Content starts

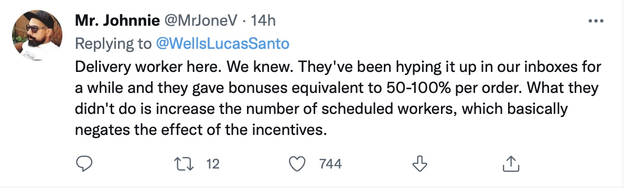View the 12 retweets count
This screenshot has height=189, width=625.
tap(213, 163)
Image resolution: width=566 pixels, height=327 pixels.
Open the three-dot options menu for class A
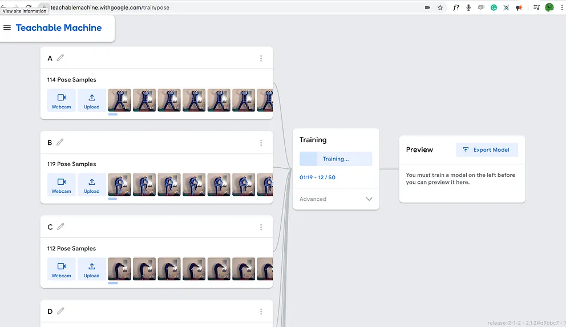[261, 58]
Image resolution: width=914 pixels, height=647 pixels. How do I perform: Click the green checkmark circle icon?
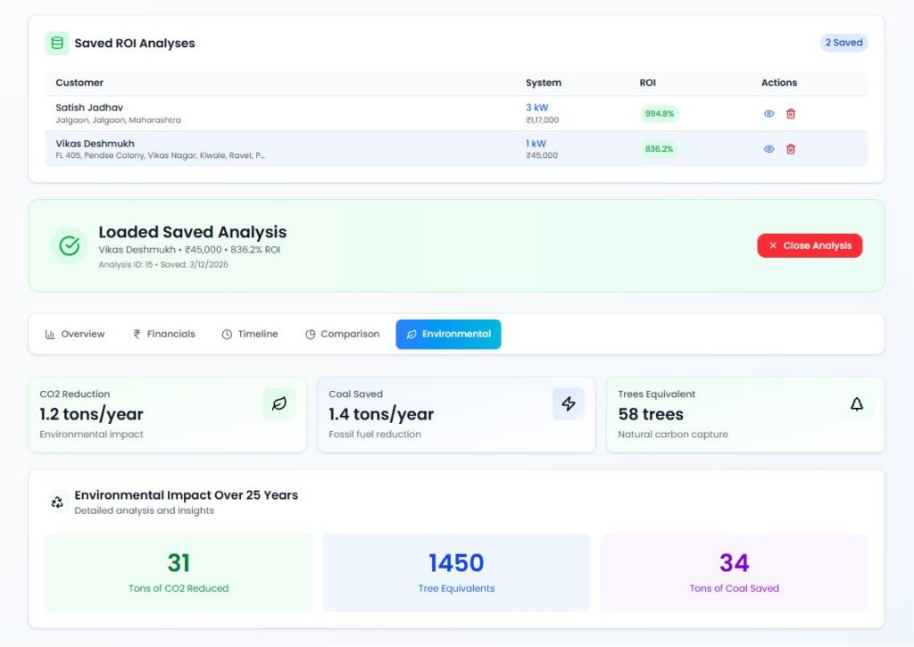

Content ends
Content starts

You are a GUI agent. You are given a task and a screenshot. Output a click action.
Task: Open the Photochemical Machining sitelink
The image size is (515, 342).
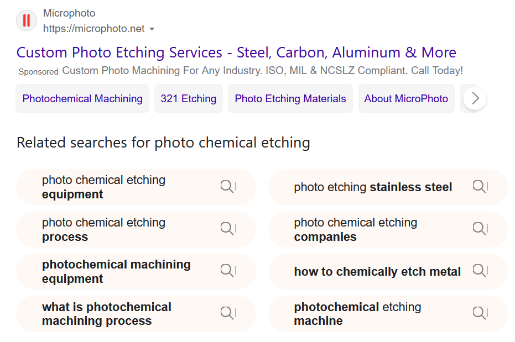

Content ends
Content starts

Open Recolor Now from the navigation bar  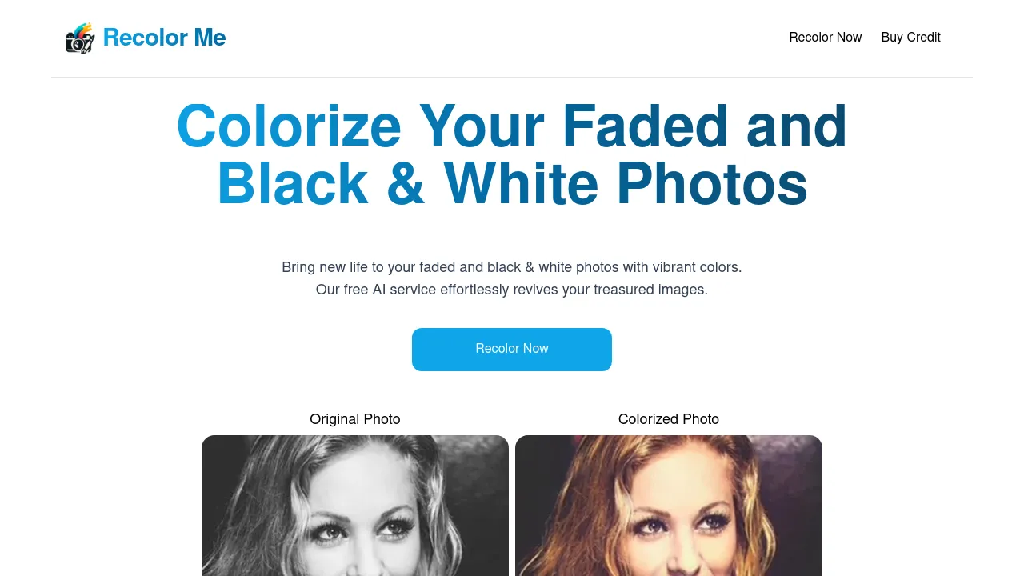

Content ends

What this task involves: What are the lines above, starting at the one with "You are a GUI" and ending at the one with "The image size is (515, 342)."? Give them again exactly, and only them.

Written reply:
You are a GUI agent. You are given a task and a screenshot. Output a click action.
Task: Open the Photochemical Machining sitelink
The image size is (515, 342).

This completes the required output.